**Work request:** Below are some records; quote exactly the lines from the one that contains "signor Saio (disegni) (859, 948)" through the one that contains "Real Estate (158, 614)", inclusive, and no others.
------ Dataset content ------
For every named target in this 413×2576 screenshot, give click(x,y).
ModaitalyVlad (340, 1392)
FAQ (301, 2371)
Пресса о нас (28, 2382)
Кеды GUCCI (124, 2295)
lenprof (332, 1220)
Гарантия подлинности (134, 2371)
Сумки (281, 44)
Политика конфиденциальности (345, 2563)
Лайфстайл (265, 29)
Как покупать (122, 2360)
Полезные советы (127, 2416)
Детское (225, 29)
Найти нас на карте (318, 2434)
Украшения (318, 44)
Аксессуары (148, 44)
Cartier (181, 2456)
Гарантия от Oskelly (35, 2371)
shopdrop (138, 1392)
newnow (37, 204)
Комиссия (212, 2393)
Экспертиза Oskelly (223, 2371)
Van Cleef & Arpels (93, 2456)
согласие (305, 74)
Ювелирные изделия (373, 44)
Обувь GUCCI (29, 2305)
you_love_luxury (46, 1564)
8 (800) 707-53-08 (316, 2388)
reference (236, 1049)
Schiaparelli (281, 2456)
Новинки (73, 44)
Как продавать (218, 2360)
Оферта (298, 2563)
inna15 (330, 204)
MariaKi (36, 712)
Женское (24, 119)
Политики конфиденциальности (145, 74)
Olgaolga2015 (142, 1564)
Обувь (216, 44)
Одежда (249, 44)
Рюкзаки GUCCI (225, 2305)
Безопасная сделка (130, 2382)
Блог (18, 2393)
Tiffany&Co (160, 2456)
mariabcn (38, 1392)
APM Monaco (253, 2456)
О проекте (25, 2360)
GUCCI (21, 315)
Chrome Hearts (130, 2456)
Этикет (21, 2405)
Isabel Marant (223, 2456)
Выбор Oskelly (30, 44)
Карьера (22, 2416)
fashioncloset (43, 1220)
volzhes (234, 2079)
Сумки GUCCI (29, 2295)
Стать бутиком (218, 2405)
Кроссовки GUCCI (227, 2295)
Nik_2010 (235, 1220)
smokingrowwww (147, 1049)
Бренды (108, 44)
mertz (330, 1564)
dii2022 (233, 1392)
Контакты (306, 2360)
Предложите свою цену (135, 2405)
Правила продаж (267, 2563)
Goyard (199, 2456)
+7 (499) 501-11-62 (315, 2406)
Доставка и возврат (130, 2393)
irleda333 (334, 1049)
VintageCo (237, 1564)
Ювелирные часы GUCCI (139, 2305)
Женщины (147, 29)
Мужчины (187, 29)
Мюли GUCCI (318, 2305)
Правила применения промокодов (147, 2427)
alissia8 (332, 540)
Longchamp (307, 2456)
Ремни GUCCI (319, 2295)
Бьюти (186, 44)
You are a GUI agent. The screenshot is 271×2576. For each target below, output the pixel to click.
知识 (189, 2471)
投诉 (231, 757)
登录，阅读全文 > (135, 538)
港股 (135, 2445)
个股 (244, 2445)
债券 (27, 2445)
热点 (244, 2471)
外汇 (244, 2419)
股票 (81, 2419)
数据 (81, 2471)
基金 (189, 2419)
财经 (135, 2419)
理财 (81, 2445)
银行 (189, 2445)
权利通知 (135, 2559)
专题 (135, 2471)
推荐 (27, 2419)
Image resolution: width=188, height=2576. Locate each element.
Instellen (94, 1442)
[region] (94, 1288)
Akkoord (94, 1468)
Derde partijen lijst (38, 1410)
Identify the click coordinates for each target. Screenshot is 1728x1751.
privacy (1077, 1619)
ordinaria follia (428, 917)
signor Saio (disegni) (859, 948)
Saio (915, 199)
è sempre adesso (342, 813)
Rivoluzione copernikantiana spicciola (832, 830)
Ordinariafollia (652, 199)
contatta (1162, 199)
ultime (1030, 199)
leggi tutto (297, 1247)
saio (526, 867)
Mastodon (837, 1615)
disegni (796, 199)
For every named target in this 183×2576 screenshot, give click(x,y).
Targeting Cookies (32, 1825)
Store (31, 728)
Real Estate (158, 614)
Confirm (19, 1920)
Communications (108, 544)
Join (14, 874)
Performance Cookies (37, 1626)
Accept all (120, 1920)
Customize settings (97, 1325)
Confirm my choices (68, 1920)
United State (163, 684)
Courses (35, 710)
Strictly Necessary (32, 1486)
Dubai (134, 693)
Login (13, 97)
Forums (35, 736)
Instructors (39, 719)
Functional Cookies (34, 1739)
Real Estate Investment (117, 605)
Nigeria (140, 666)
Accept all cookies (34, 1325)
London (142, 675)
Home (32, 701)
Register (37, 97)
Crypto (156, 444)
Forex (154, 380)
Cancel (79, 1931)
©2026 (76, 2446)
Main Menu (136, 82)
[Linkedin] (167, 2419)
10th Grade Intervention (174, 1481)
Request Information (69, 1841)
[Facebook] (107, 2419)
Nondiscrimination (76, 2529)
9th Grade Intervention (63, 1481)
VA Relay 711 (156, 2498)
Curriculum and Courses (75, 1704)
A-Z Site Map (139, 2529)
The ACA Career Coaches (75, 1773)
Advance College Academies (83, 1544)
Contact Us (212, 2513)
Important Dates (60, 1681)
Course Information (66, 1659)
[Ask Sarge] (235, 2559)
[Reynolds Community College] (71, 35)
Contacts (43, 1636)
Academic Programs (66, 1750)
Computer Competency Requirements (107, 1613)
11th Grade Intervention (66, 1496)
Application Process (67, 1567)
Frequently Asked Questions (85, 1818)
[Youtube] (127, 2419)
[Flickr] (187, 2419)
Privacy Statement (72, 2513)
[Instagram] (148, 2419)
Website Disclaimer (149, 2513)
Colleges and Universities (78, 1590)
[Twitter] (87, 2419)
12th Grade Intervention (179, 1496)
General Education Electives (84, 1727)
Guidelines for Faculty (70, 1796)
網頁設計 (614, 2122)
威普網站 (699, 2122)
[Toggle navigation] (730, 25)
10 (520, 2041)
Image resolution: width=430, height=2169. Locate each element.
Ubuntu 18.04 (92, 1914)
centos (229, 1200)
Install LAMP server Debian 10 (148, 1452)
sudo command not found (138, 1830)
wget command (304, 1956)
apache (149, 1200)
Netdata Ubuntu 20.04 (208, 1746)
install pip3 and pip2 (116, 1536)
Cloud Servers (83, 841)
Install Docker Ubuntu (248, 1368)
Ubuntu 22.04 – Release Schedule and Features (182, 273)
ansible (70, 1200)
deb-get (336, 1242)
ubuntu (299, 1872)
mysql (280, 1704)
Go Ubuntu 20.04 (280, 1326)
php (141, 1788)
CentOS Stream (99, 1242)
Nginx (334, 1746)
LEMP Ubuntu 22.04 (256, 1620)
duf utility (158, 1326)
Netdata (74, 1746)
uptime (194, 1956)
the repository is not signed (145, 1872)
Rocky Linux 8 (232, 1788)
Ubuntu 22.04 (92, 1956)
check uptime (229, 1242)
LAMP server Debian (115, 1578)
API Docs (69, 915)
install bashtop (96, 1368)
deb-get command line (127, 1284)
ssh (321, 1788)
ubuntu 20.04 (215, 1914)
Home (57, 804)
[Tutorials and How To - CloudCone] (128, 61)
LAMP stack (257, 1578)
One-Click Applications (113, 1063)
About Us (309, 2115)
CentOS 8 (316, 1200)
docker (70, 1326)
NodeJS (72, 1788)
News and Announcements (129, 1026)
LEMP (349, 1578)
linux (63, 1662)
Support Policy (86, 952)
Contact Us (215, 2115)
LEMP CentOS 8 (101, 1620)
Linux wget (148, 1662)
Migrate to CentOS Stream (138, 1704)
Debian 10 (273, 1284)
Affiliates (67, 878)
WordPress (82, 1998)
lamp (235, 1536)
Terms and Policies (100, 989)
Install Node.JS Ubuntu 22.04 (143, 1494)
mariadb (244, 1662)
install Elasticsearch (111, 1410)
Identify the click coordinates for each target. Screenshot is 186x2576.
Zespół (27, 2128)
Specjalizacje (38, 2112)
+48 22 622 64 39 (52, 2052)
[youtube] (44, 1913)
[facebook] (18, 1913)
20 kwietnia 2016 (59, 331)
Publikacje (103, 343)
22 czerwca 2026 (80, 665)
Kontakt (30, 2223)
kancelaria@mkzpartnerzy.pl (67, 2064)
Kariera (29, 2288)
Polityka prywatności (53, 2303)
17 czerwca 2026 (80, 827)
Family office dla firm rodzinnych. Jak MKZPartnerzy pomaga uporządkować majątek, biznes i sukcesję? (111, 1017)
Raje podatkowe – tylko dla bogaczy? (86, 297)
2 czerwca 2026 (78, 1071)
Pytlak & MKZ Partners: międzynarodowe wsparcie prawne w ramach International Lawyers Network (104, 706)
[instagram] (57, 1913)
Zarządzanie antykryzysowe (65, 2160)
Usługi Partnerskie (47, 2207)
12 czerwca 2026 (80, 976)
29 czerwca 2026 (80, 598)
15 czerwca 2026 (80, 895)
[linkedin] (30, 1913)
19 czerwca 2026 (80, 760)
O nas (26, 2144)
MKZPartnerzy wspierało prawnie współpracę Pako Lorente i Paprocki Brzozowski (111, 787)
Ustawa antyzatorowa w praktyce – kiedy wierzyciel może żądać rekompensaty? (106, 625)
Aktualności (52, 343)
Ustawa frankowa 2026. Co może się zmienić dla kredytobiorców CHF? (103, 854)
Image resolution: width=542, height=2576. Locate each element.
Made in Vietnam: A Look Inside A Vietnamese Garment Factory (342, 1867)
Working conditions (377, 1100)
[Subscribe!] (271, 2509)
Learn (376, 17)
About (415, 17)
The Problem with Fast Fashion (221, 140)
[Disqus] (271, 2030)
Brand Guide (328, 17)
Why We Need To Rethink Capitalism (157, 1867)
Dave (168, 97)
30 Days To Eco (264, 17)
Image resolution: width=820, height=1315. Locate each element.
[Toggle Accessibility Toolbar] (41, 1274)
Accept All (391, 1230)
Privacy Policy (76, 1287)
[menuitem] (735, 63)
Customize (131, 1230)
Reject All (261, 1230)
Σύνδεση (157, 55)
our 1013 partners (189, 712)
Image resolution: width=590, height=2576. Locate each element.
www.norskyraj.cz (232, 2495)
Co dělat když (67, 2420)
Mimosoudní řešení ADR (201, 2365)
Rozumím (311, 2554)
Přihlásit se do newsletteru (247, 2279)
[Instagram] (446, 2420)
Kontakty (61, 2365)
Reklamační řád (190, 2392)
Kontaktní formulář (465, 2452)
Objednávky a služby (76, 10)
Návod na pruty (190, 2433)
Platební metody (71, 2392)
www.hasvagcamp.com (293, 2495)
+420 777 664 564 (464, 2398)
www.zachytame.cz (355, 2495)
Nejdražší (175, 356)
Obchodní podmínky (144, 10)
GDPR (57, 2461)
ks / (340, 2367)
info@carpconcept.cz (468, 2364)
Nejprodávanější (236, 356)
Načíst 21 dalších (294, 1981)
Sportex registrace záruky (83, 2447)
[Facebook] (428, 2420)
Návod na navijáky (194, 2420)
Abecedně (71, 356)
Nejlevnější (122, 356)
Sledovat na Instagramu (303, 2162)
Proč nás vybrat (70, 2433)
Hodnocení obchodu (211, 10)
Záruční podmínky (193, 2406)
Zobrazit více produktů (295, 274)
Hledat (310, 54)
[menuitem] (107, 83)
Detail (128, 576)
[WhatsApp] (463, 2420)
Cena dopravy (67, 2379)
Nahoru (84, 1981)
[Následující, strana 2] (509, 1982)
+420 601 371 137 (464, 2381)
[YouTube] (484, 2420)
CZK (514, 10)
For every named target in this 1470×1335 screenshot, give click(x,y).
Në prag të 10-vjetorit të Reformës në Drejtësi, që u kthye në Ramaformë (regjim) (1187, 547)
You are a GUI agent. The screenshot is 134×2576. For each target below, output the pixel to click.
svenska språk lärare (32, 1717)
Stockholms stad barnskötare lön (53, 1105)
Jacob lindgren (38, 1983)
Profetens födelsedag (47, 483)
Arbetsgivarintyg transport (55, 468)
------
**Solved exercise:**
signor Saio (disegni) (859, 948)
Saio (915, 199)
è sempre adesso (342, 813)
Rivoluzione copernikantiana spicciola (832, 830)
Ordinariafollia (652, 199)
contatta (1162, 199)
ultime (1030, 199)
leggi tutto (297, 1247)
saio (526, 867)
Mastodon (837, 1615)
disegni (796, 199)
For every named target in this 183×2576 screenshot, give click(x,y).
Targeting Cookies (32, 1825)
Store (31, 728)
Real Estate (158, 614)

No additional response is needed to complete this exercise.